Prof. Wilson Seraine, no traço de Moisés Rêgo. |
A. J. de O. Monteiro
Domingo,
10 horas da manhã, um belo céu azul de junho e eu sozinho em casa. Todos saíram,
uns para a Igreja, outros pro clube. O silêncio começa incomodar e resolvo
sair; decido ir saborear uma cervejinha num dos locais mais agradáveis de
Teresina: o restaurante flutuante que fica no parque ambiental Encontro dos
Rios, na confluência dos rios Parnaíba e Poti. No pátio do parque, um grupo
folclórico apresenta o bailado do “bumba-meu-boi” em meio a uma roda de
espectadores. Parei para me deleitar um pouco com o folguedo.
Absorto,
a mente viajando enquanto os personagens evoluíam em seu bailado encenação – o boi,
o vaqueiro ataiando o boi, o nego
chico, a catirina e os músicos com seus instrumentos. De repente lá se vai o
boi pelos ares; se estatela no chão e do seu interior sai o miolo soltando fogo
pelas ventas. Com uma enorme peixeira na mão arremete rumo à multidão que corre
desordenada e em grande alarido. Fiquei parado, sem ação e o miolo,
transtornado parou em minha frente e gritou:
-
O Senhor viu quem foi?
-
Quem foi o quê, moço?
-
O fidumaégua qui passou a mão no fi-ó-fó do boi?
-
Não, não vi, mas se tivesse visto ajudaria o senhor dá uns panos de faca no
safado. Isso é uma falta de respeito com umas das mais representativas
manifestações folclóricas do Nordeste, francamente... Onde já se viu, uma coisa
dessas?
Ele
chorou um pouco, um choro contido mas dolente. Os demais personagens do grupo
se aproximam, conversam um pouco com ele que mais calmo veste novamente a
fantasia. A música recomeça, os volteios retomam o ritmo com a catirina segurando
o chifre do boi que se soltou no tombo.
Um
ditado popular diz que o diabo quando não vem manda o secretário. Um espírito
de porco, justo ao meu lado, grita: “Enfia esse chifre no fi-ó-fó do boi!” Novamente boi pelos ares. O miolo arranca o chifre
da mão da catirina e corre, dessa vez, direto no meu rumo e pergunta:
-
O sinhô viu o disgraçado qui falou essa infâmia?
-
Vi, miolo, dessa vez eu vi. Ele correu ali pros lados do monumento ao “Cabeça
de Cuia”. Já deve estar longe, o safado.
-
O sinhô é capaiz de arreconhecer o disgraçado?
-
Sim, e pode contar comigo pra dar uns panos de faca no sacripanta...
Calma
restabelecida, boi volteando e dois chifres nas mãos da catirina... Pensei lá
com meus botões: “é melhor eu descer, tomar minha cervejinha, antes que o filha
da mãe volte e provoque outra confusão. Tenho certeza que o miolo não vai
aguentar dois chifres no fi-ó-fó do
boi...”
Lá
estou tomando minha cervejinha, embalado pelo leve balouçar do flutuante,
provocado pelas marolas das lanchas e jetes
esquis quando percebo que a cantoria e o baticum cessaram e um inquietante
pensamento me ocorreu: “e se ele achar que depois que sai nada mais aconteceu?

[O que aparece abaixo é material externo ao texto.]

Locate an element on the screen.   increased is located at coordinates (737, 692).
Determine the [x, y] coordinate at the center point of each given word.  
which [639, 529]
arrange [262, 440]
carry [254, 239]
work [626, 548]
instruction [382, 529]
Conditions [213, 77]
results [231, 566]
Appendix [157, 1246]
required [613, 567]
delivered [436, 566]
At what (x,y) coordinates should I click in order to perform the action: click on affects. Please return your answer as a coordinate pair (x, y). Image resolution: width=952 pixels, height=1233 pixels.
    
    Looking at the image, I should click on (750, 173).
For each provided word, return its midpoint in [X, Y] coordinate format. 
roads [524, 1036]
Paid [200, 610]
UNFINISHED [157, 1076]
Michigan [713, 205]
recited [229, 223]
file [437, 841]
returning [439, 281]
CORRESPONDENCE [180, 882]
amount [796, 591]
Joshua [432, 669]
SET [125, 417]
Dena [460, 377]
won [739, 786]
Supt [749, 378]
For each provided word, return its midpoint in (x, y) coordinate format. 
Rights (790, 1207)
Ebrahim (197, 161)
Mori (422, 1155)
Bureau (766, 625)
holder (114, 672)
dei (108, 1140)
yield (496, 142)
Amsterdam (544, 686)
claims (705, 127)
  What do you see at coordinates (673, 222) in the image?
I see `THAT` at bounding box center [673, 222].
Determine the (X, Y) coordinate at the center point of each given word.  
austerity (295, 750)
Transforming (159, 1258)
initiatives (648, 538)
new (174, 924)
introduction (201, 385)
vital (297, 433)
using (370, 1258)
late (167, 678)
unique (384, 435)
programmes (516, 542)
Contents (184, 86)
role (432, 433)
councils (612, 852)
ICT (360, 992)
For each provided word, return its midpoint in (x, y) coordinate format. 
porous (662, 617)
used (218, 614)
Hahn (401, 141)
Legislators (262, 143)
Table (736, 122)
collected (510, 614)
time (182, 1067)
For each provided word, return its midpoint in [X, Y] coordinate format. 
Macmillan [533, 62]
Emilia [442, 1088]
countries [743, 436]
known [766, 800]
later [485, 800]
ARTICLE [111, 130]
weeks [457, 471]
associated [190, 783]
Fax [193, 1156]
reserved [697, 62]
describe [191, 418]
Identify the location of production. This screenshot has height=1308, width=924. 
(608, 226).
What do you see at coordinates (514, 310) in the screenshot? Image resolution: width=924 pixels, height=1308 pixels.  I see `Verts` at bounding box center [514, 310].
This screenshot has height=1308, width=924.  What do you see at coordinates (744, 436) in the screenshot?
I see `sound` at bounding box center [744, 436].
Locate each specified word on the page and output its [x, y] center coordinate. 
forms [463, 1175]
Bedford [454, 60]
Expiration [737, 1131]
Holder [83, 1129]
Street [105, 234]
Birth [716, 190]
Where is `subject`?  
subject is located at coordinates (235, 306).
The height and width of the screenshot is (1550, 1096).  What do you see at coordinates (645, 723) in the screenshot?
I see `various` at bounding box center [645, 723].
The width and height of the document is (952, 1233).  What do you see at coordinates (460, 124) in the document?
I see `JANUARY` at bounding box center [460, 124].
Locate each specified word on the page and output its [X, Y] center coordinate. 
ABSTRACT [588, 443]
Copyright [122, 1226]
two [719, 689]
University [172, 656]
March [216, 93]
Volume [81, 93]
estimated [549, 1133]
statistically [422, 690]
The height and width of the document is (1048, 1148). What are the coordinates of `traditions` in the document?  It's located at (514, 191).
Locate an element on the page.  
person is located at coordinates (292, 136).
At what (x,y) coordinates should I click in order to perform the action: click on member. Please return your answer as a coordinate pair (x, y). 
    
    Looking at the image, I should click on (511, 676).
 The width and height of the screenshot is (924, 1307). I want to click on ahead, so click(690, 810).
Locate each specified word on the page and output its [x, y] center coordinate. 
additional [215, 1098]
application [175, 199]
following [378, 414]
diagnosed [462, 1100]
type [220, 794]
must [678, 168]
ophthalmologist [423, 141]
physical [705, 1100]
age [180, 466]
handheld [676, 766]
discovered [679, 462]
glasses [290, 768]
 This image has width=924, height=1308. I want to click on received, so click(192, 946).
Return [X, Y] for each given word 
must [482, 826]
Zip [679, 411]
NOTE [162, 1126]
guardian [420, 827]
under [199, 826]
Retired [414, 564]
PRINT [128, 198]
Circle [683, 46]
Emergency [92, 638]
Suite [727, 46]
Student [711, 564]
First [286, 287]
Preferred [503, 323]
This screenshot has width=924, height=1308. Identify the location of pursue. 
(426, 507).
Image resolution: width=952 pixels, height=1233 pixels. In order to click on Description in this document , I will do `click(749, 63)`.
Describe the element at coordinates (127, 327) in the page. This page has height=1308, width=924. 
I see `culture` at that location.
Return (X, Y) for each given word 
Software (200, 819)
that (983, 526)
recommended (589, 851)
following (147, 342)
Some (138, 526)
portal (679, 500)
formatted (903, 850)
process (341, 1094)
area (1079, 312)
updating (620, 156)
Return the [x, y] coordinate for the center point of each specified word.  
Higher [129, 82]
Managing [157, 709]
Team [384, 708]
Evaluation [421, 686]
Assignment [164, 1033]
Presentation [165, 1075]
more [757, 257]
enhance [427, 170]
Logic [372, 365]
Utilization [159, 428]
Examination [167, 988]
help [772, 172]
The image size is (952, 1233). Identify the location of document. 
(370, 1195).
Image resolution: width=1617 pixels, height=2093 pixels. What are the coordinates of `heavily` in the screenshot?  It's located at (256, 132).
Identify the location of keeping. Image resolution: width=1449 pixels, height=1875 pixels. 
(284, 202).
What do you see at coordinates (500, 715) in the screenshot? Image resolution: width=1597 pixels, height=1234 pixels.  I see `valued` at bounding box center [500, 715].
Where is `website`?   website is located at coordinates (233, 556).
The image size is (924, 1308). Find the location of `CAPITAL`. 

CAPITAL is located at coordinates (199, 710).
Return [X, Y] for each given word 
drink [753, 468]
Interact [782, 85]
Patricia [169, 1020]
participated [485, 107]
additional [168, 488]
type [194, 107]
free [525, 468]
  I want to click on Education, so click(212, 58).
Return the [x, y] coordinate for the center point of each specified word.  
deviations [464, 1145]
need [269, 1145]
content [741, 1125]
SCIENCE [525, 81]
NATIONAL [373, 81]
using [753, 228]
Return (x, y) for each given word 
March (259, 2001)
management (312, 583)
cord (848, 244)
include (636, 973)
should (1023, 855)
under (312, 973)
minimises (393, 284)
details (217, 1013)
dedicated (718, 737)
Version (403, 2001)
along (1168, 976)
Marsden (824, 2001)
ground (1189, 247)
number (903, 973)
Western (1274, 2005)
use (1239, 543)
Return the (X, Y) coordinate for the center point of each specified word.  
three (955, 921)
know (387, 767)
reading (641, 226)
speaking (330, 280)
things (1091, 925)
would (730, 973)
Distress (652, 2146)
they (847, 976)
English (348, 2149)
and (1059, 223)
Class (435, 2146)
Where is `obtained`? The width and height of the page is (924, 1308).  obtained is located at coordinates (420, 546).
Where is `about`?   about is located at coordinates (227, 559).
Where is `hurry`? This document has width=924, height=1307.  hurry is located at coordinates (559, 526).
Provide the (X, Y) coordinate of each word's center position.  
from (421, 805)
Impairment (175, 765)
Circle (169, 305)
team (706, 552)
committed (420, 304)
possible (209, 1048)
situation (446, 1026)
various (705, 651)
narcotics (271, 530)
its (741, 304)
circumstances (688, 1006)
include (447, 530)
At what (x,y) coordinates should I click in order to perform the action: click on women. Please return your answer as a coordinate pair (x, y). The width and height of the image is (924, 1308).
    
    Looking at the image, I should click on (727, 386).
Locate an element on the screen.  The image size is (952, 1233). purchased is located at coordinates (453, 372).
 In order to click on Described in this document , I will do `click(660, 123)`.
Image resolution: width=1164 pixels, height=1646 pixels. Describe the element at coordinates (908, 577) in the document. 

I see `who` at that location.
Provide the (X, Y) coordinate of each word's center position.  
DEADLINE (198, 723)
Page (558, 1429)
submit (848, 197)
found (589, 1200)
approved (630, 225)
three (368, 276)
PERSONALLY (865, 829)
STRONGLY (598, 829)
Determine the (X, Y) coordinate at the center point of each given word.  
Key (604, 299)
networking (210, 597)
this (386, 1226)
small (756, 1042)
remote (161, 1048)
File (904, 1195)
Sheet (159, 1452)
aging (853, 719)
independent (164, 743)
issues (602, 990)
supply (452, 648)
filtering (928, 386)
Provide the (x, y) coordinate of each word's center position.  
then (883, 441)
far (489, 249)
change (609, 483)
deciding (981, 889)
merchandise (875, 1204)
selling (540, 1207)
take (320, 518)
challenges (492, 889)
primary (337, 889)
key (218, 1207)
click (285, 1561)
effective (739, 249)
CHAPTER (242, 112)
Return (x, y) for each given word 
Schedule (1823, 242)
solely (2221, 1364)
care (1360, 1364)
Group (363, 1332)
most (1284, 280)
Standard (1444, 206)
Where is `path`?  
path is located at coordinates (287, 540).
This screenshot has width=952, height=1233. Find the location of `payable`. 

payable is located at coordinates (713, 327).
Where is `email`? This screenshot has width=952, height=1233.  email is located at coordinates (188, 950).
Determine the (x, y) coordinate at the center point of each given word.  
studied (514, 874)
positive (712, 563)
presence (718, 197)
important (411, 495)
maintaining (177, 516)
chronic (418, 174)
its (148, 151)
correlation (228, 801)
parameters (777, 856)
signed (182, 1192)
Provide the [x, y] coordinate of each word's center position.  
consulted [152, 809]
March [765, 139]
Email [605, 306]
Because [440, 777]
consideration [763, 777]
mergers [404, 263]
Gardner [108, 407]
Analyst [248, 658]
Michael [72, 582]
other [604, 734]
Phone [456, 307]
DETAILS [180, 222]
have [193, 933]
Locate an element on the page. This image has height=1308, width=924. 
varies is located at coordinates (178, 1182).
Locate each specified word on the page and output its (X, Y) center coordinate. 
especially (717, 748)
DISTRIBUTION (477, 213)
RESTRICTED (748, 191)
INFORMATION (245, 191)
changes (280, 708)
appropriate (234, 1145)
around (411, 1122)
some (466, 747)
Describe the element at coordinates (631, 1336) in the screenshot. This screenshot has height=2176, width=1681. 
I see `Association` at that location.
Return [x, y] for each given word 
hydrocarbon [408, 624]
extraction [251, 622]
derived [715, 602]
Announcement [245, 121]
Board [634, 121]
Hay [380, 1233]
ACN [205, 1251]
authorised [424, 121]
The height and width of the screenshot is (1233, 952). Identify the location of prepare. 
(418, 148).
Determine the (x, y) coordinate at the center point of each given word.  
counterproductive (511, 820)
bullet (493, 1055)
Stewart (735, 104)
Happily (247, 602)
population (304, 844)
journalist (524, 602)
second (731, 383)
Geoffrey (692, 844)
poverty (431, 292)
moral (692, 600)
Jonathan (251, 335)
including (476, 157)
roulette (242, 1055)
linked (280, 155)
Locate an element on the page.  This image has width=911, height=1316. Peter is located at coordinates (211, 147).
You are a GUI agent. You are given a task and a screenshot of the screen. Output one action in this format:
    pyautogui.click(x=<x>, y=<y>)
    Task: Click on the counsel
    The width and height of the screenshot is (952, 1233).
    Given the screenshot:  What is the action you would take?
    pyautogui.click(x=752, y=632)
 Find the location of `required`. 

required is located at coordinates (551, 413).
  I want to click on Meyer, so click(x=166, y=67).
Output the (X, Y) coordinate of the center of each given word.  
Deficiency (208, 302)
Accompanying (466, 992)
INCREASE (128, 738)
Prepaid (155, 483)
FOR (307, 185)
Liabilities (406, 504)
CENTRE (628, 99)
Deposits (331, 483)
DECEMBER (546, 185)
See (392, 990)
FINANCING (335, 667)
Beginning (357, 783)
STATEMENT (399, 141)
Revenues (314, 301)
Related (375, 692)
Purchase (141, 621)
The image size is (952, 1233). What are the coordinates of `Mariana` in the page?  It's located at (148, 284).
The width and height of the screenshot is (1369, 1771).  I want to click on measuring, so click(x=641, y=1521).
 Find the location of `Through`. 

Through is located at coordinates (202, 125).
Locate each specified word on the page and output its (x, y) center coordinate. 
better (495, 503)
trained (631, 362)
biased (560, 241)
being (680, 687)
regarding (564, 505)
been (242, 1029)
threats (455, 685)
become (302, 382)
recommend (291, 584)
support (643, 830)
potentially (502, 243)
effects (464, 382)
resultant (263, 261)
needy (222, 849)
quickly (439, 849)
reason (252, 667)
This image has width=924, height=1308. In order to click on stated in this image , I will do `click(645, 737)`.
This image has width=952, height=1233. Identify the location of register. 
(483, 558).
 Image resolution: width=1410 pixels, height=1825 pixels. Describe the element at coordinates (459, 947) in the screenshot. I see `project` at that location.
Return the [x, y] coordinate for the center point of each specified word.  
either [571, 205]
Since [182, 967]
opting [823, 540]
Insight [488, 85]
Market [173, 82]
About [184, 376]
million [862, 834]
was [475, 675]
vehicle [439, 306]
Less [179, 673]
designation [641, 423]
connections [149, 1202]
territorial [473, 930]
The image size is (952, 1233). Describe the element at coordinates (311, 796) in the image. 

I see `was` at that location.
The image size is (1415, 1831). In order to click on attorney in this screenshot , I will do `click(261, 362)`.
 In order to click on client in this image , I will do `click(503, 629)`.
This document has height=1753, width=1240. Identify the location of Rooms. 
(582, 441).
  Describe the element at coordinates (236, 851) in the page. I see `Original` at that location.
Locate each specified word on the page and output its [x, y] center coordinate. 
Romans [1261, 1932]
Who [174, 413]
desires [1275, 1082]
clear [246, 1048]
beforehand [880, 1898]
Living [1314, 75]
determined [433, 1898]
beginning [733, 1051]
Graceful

Vai ficar desconfiado. É capaz dele pensar que fui eu o autor das sacanagens...”
Nisso, olho pra cima e vejo, lá no alto da escadinha de madeira que dá acesso
ao bar, o miolo, olhando em todas as direções como se procurasse algo ou
alguém... “O que fazer, pensei. Cercado por água por três lados e o miolo na única
saída seca.” Ele começa a descer e chega à entrada do bar. Olha diretamente pra
mim e abre um largo sorriso. Aproxima-se e pergunta:
-
Posso sentar e tomar uma geladinha com o sinhô?
-
Claro, respondi, pode sentar.
Comentamos
rapidamente os incidentes, pois ele próprio propôs falarmos de coisas boas e
perguntou:
-
O sinhô conhece o Professô Uírso Serai?
-
Não, respondi.
Ele
então continuou: “Ele tava ai, deve
ter saído mais cedo pra outros cumprumisso.
O sinhô deve ter visto ele. É um sujeito bem maguim, usa uma barbichinha rala, é um pouco careca e num para
quieto. O sinhô deve de cunhecer, ele tem um programa na rádia e já apareceu várias veiz na televisão...”
Resolvi
não falar nada, mas a descrição que o miolo fez do seu amigo, bate com o tipo
do sujeito que mandou a catirina enfiar o chifre no fi-ó-fó do boi... “Deve ser
apenas um sósia, pensei... Vou ficar quieto...”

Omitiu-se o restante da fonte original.